== RECORDS SHOWN ==

----------------------------------------

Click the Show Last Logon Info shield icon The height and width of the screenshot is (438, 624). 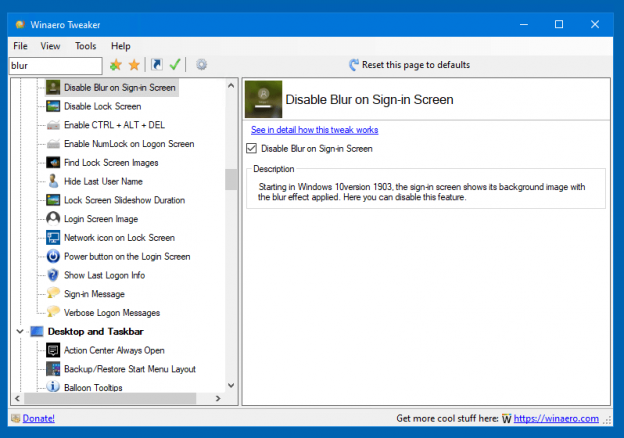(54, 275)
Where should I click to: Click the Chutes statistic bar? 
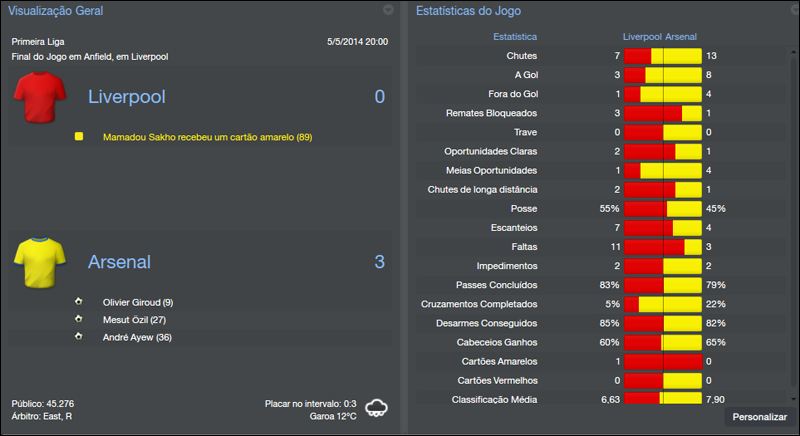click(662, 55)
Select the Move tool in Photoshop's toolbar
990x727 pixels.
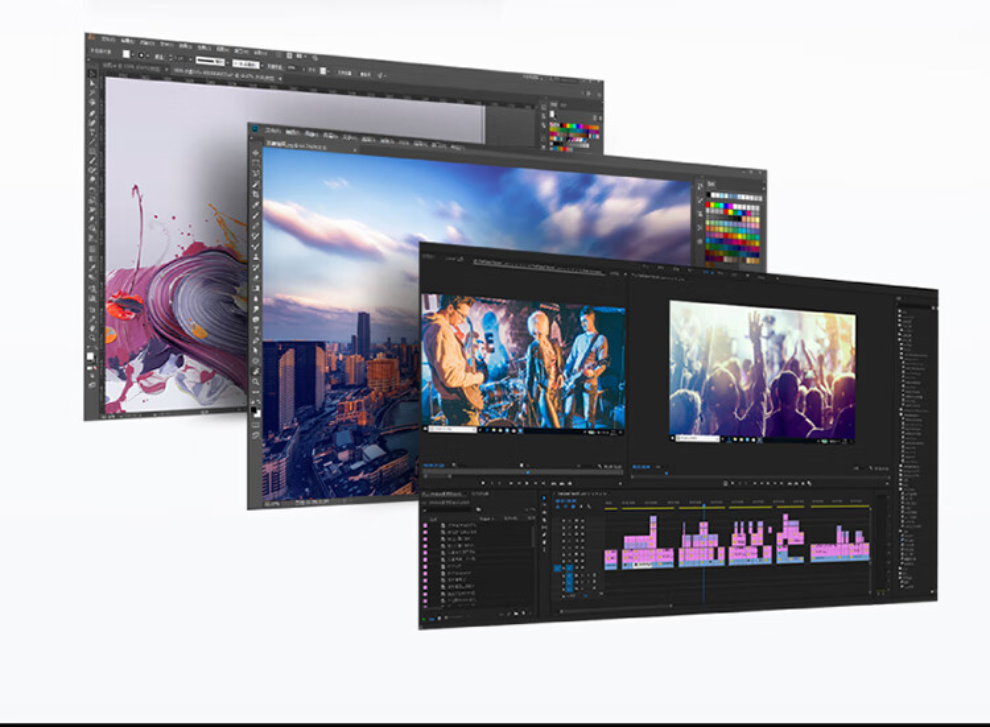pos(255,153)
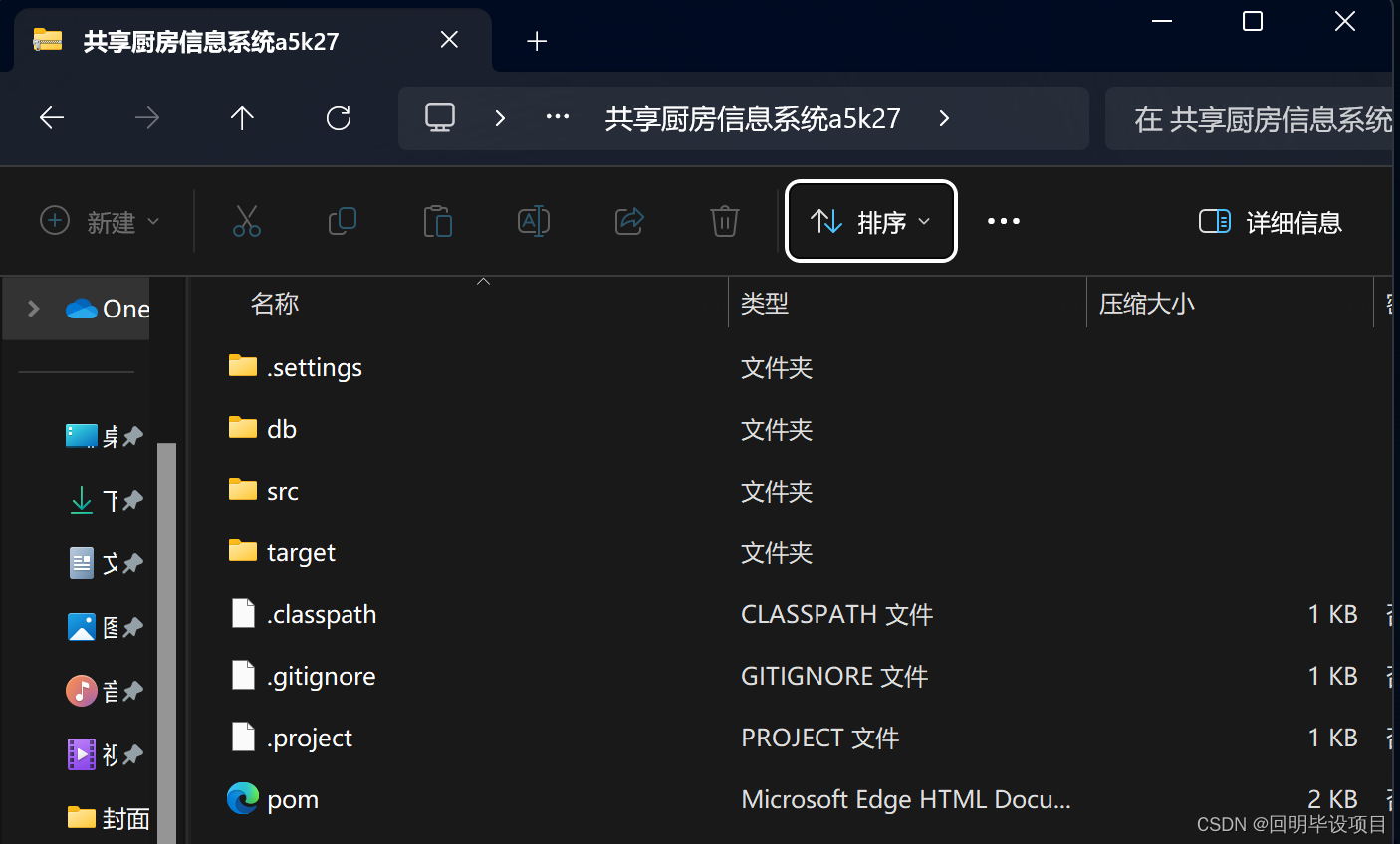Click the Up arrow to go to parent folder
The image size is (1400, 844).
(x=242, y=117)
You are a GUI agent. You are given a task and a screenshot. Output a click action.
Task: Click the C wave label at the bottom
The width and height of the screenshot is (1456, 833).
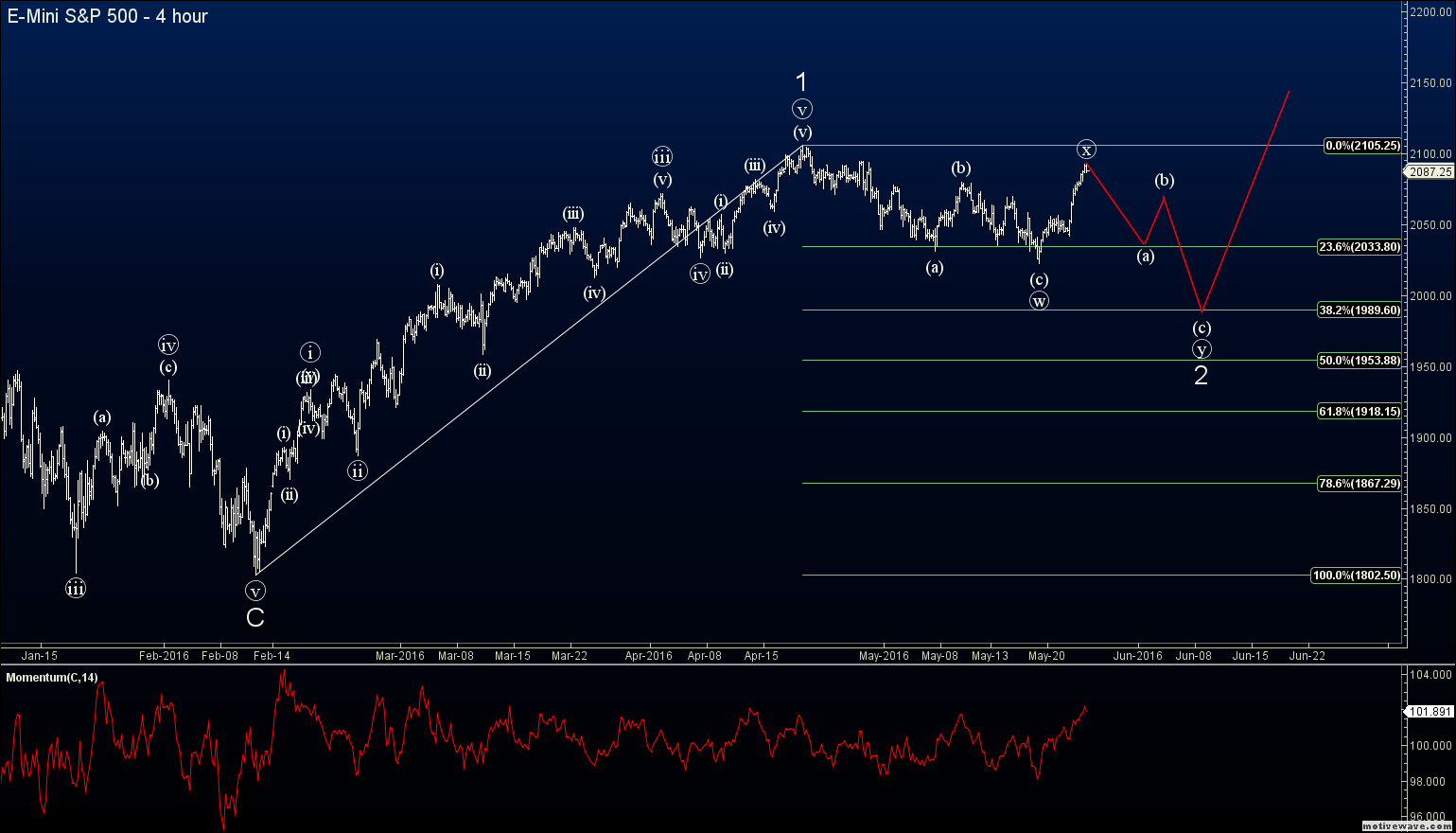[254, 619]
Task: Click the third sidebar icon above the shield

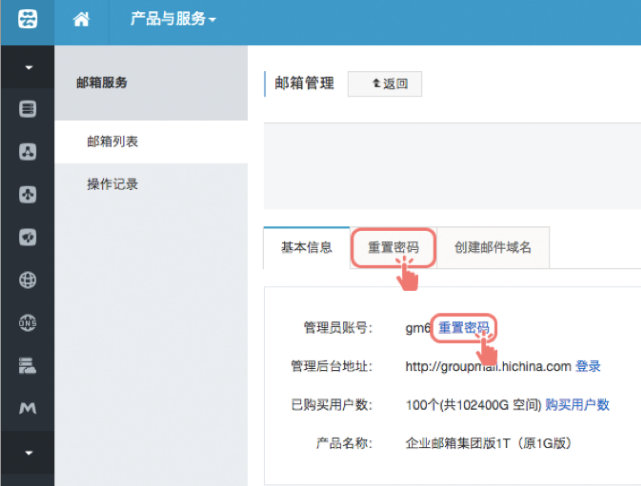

----------------------------------------

Beginning with the line where "You are a GUI" appears, restate word for word every line down to the last one in the data, but keep the pictures out.

You are a GUI agent. You are given a task and a screenshot. Output a click action.
Task: Click the C wave label at the bottom
The width and height of the screenshot is (1456, 833).
[254, 619]
Task: Click the third sidebar icon above the shield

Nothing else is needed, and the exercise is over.